Spearman’s \(\rho\) (pronounced ‘row’) is a non–parametric correlation statistic that is very useful when we cannot use Pearson’s correlation coefficient, either because our data is ordinal but not numerical (interval or scale) or otherwise violates the assumptions of Pearson’s \(r\).

This is a non–parametric test. Non–parametric tests tend to be more robust (which is why we can use them when we violate some of the assumptions of the parametric equivalents, in this case Pearon’s \(r\)) but sometimes have lower statistical power. Therefore, try to use the parametric version by default and switch to the non–parametric version when necessary.

A Spearman correlation test of our variables (income and expenditure) is as follows:

In [11]:
scipy.stats.spearmanr(
    food["P344pr"], food["P550tpr"]
)
Out[11]:
SpearmanrResult(correlation=0.6908560599405571, pvalue=0.0)

As you can see in this example the correlation statistic (denoted \(r_{s}\)) is very similar to the results of the Pearson’s \(r\) and the \(p\) value is still significant (\(<< 0.01\)).

Kendall’s \(\tau\)

Kendall’s \(\tau\) (pronounced to rhyme with ‘ow’, or more correctly as ‘taff’) is another non–parametric correlation statistic, similar to Spearman’s \(\rho\), but useful when we have lots of tied ranks.

Tied ranks means that the data share the same value. For example, if we have five possible responses (1–5) and 100 respondents in our sample we must have a lot of tied ranks (i.e. about 20 respondents tied for each level of response). This condition is quite common in the social sciences because we use Likert scales a lot (e.g. strongly agree, agree, neither agree nor disagree, disagree, strongly disagree).

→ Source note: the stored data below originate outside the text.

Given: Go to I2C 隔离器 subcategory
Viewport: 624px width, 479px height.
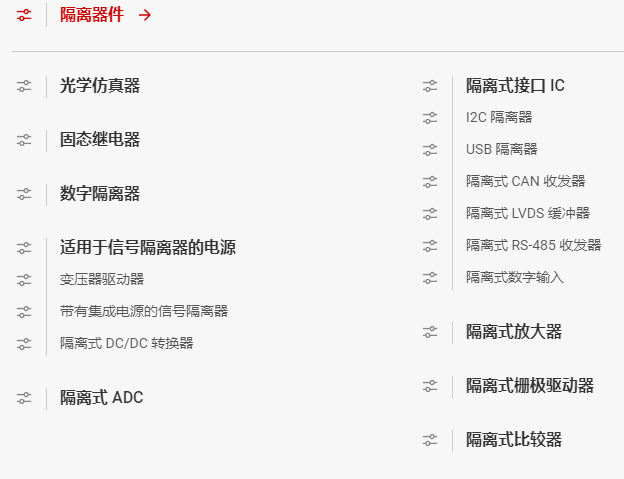Looking at the screenshot, I should (499, 117).
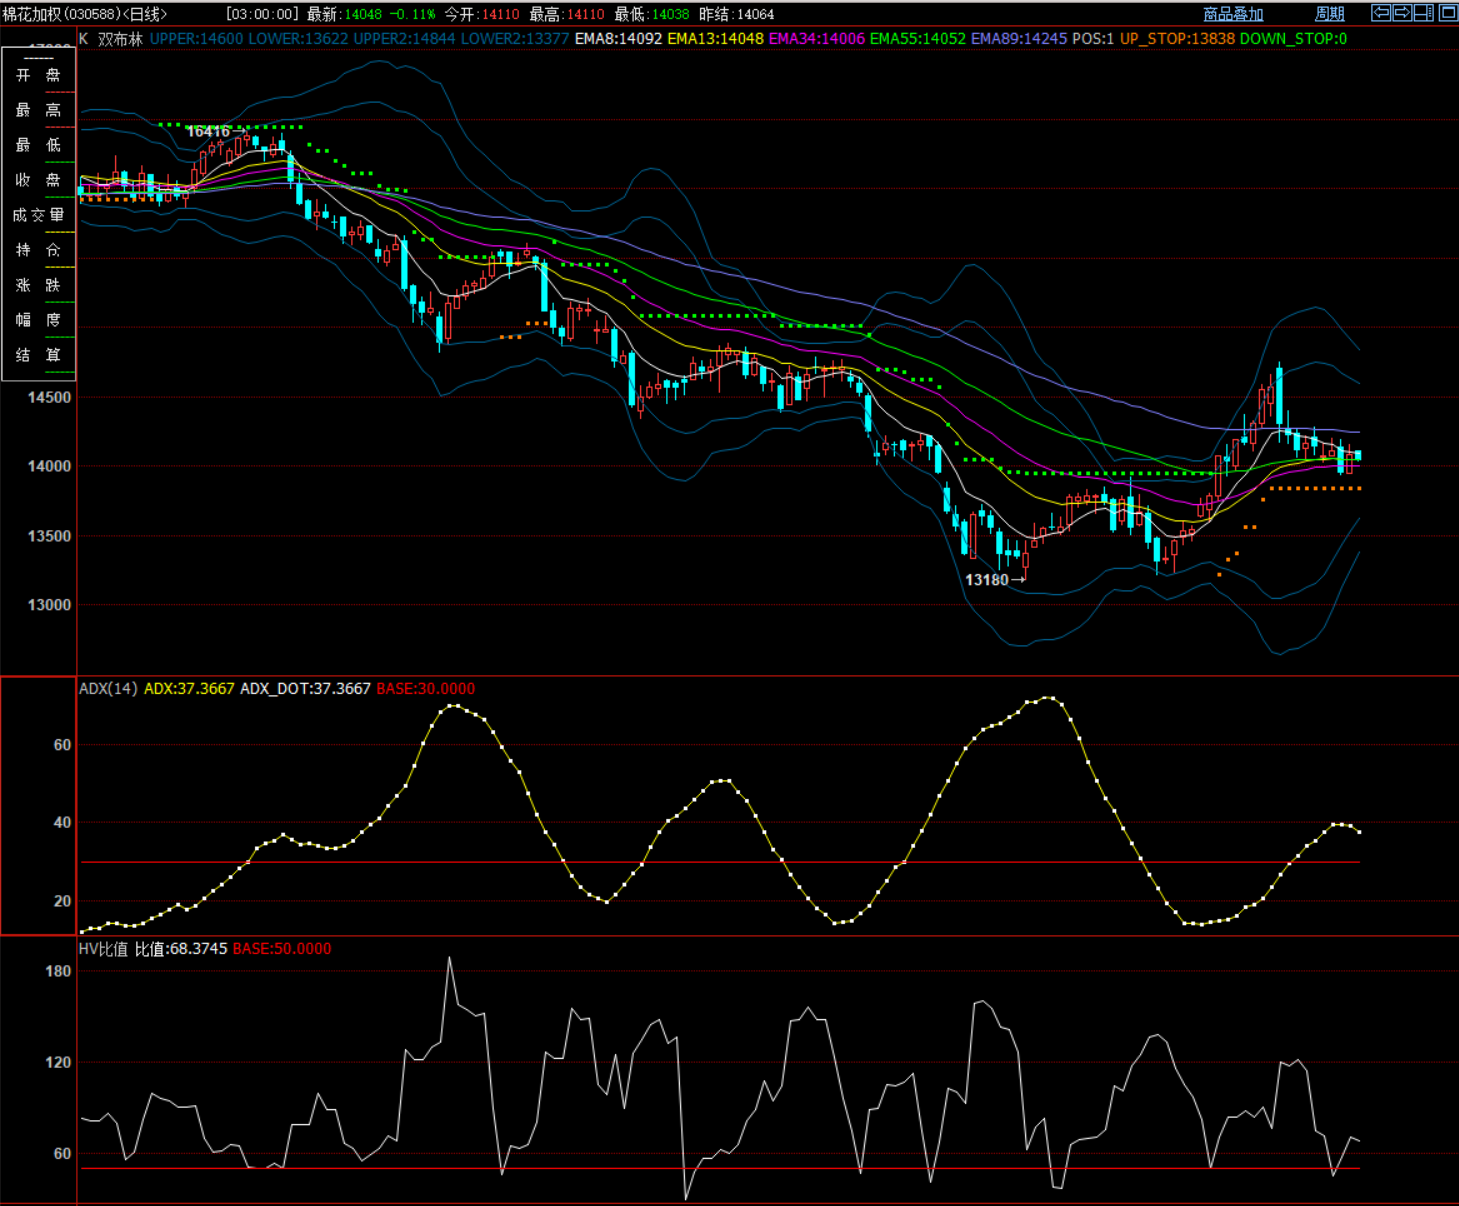The width and height of the screenshot is (1459, 1206).
Task: Click the <日线> daily period label in title
Action: (x=145, y=14)
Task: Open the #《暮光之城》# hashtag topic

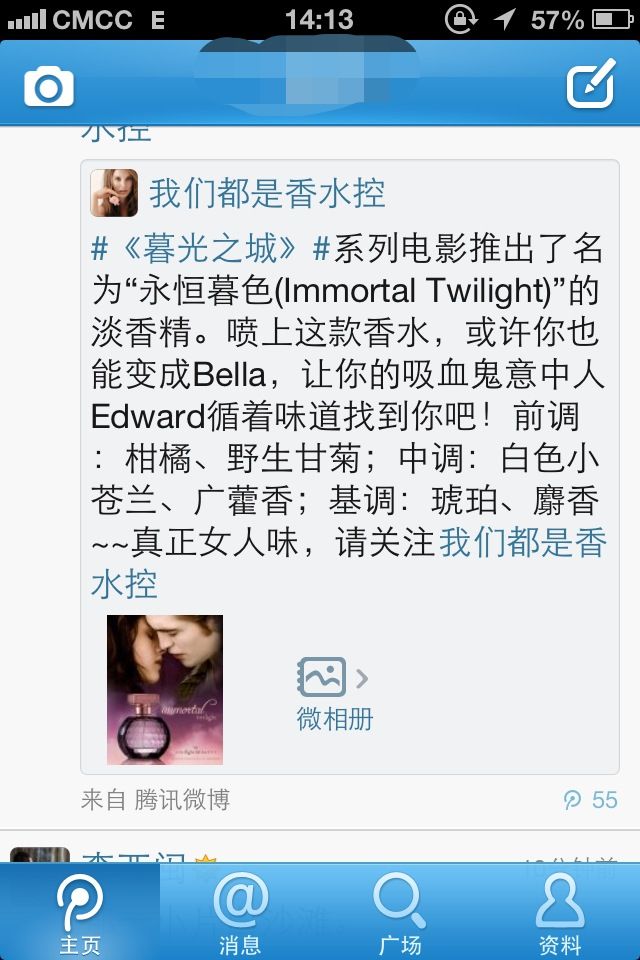Action: pos(211,249)
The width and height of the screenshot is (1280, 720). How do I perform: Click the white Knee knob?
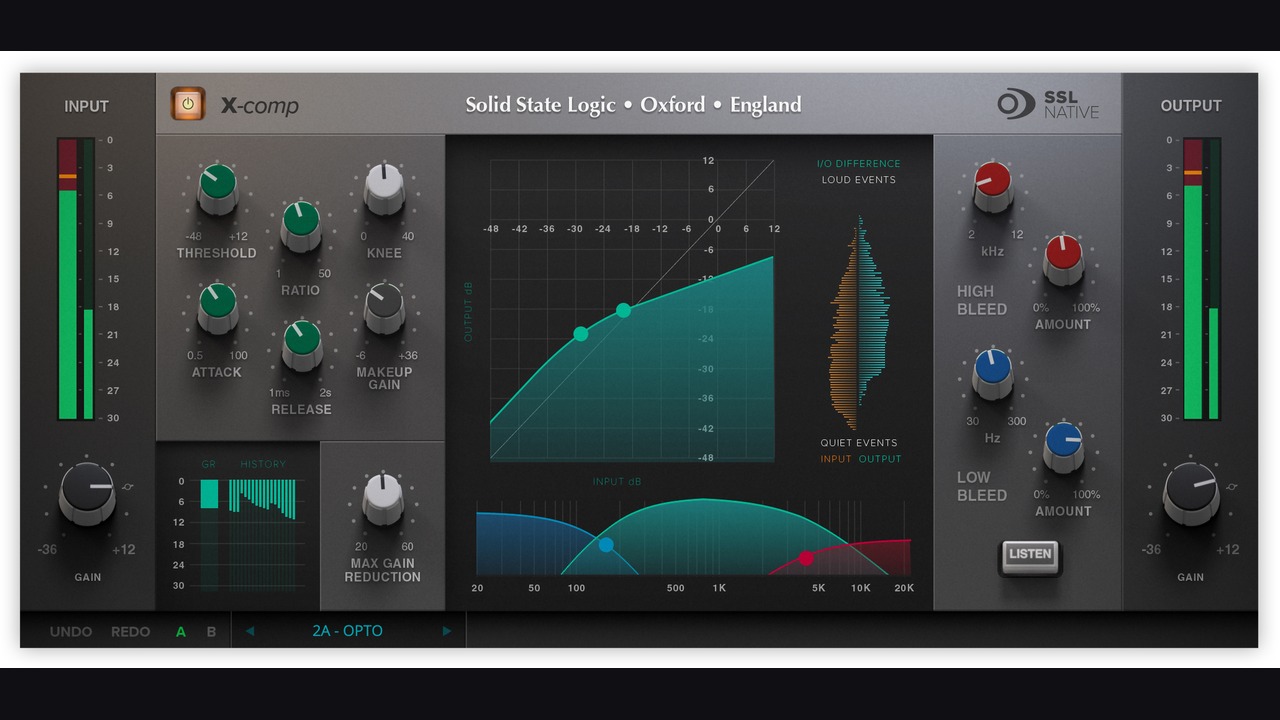pyautogui.click(x=384, y=188)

This was not a problem for our example (income and food expenditure) because these responses were not tied. We can nevertheless still calculate Kendall’s \(\tau\) for these variables:

In [12]:
scipy.stats.kendalltau(
    food["P344pr"], food["P550tpr"]
)
Out[12]:
KendalltauResult(correlation=0.50283386535740315, pvalue=0.0)

Notice that the \(p\) value is still significant (\(<< 0.01\)) but the estimate of the amount of correlation is lower.